Since moving from the Leicester research team to a Consultant’s post at the Chelsea and Westminster Hospital, Dr Abi Al-Hussaini has been busy spreading the word about SCAD.
She has set up a Friday afternoon clinic to see SCAD patients, with the aim of getting all required imaging, MRI and CT, done on the day of their appointment if needed.
Dr Abi (pictured above at the Beat SCAD conference 2016) said: “This is almost like a one-stop shop and I would see the patient after their test(s) and advise on future management. Referrals can come via GP, clinicians, consultants, rehab nurses etc.”
If patients consent to research, Dr Abi will send all the data and imaging she collects to the SCAD registry at Glenfield Hospital for research study.
Rebecca Breslin, Chair and co-founder of Beat SCAD, said: “Dr Abi’s SCAD Clinic in London is fantastic news for the SCAD community. Leicester, though central, can be difficult for some patients to get to, so a second location for seeking specialist consultation is a wonderful step forward in improving services for SCAD patients throughout the country. And the link back to Leicester for the research study is perfect.”
Pregnancy after SCAD
Dr Abi has also been working with the High-risk Pregnancy Clinic, which includes another cardiologist and obstetricians. They have some experience of SCAD and pregnancy post-SCAD and how to support and deliver babies.

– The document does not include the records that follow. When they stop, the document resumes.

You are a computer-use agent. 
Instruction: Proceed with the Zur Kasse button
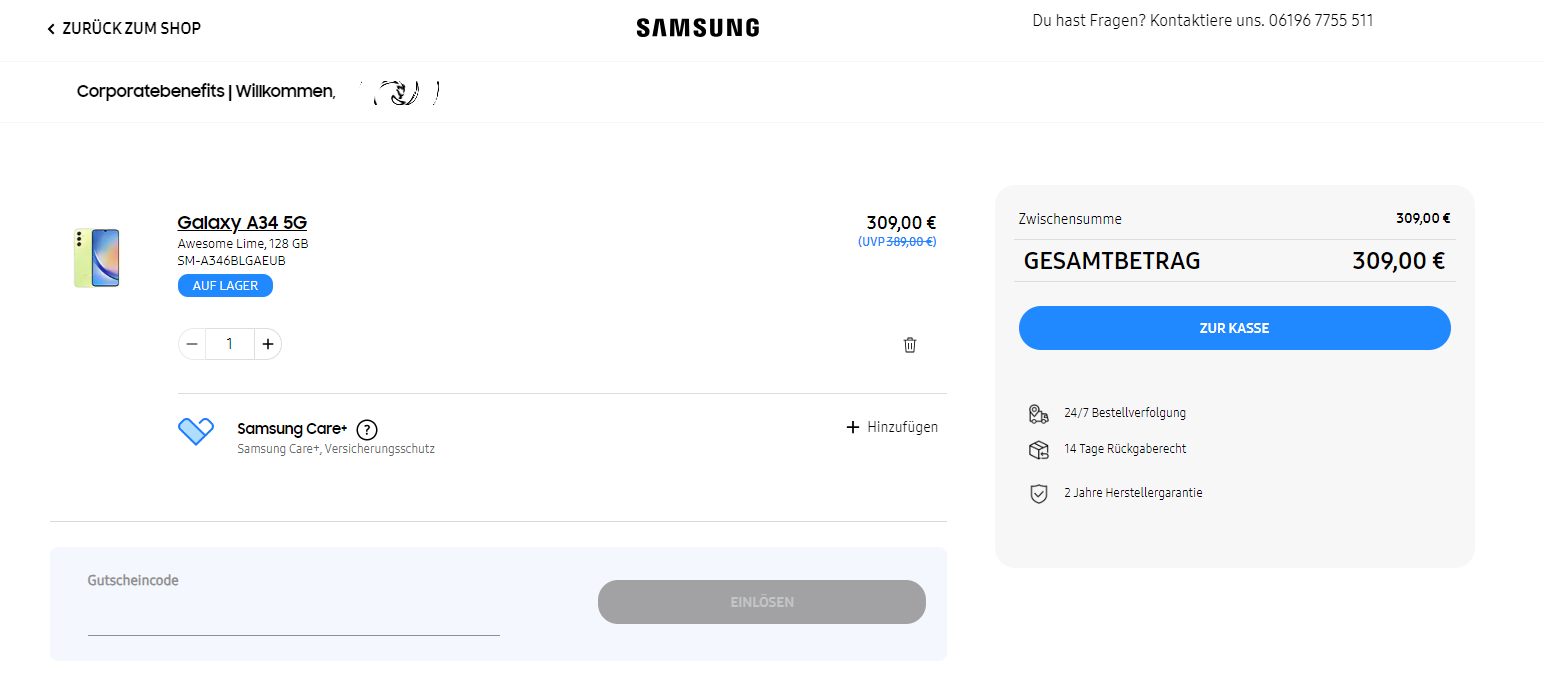(x=1234, y=328)
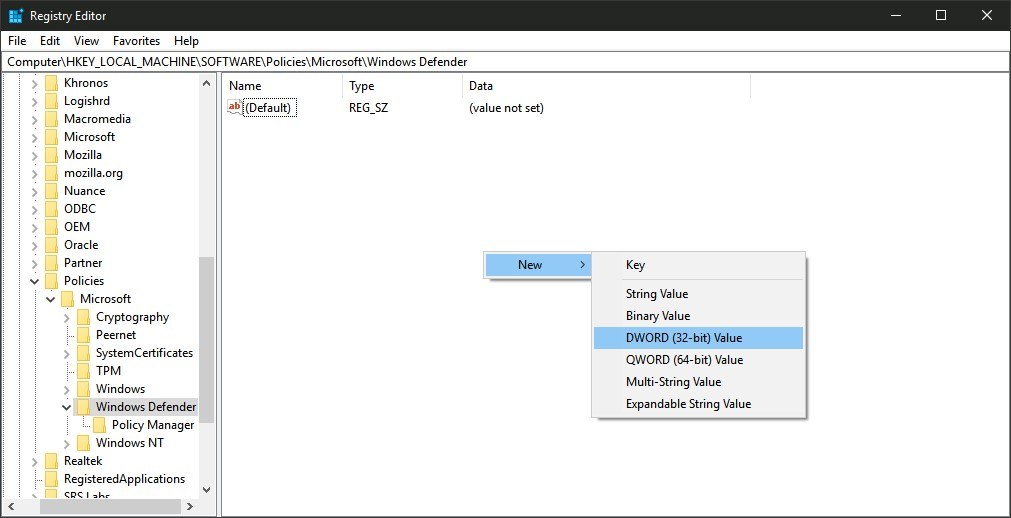Click the Policy Manager folder icon

tap(99, 425)
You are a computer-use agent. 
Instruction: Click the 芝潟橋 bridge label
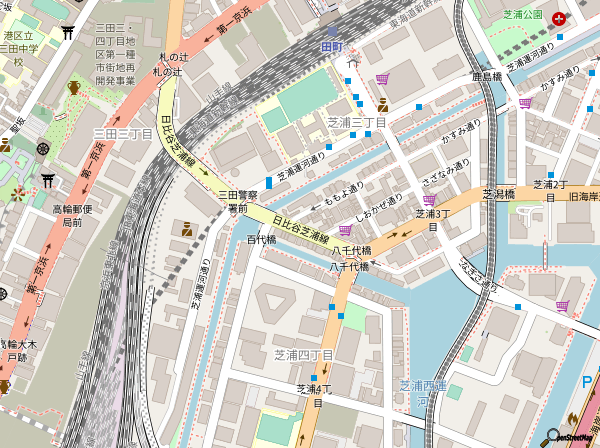(x=498, y=194)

They have agreed to set up the following:
- A pre-conception clinic (run by obstetrician consultant, Dr Roshni Patel and Dr Abi), where patients considering a future pregnancy can have their questions answered and get advice. The clinic can also advise on contraception and other issues related to SCAD.

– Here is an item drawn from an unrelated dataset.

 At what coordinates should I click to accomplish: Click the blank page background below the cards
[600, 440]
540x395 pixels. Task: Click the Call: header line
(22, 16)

“This service currently runs for other cardiac and obstetric issues and we would aim to have an additional clinic for SCAD,” said Dr Abi.

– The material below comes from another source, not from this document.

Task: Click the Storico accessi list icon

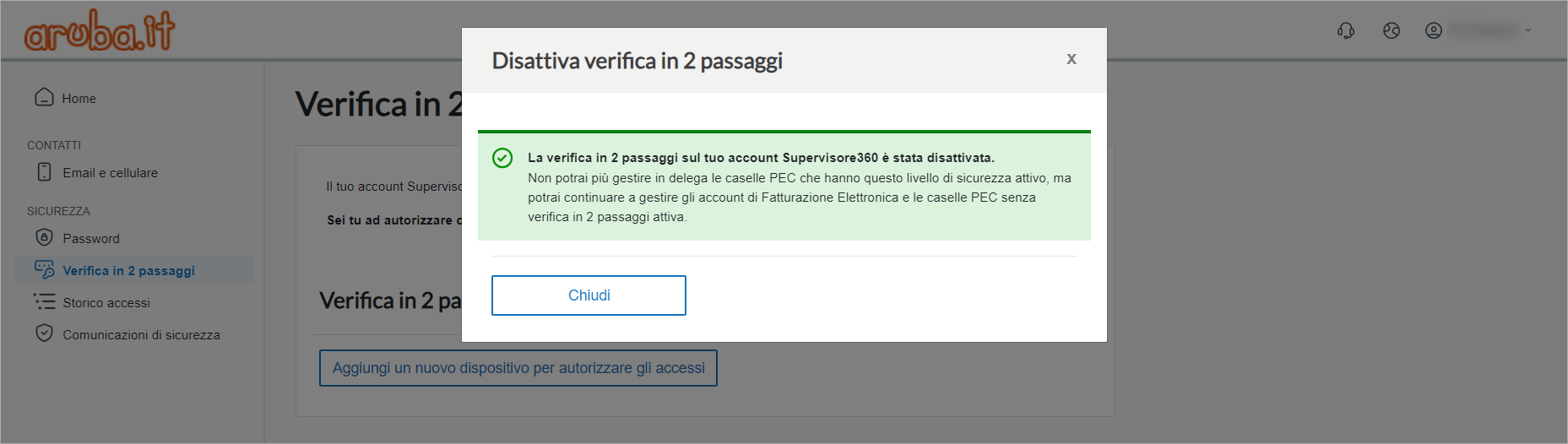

- A high-risk pregnancy clinic, including Dr Patel, Dr Abi, Prof Johnson and Lorna Swan. This will be mainly for women who are already pregnant and will need a plan of care to be drawn up for them. There is the capacity to have a one-off referral, or plan to deliver the baby at Chelsea. There will be access to the specialist midwife who will closely liaise with relevant teams as needed.
Karen Rockell, Beat SCAD Secretary and Trustee, said: “We are working hard to educate maternity services about pregnancy-related SCAD to ensure symptoms are not dismissed and patients are diagnosed early. This initiative is a fantastic step forward that will raise awareness further and increase knowledge within the cardiac, midwifery and obstetrics specialities.”
Rebecca said: “I have seen numerous women in our patient group despair at being told by their doctor that pregnancy after SCAD is an absolute no-no… without true facts or statistics to back up such adamant advice. Some of the women already had one or more children but always planned more, whereas others were yet to begin their families and felt that SCAD had robbed them of the opportunity. However, some of those women and their partners bravely chose to stick to their plans and desire to pursue pregnancy and most have thankfully had no problems or recurrence. Plus they have now started to contribute to facts and statistics to help others.
“The pre-conception and high-risk pregnancy clinics established by Dr Abi will be an important resource for members of the SCAD community faced with the post-SCAD baby dilemma. Huge thanks to Dr Abi and her colleagues for putting this in place to meet the needs of many SCAD patients.”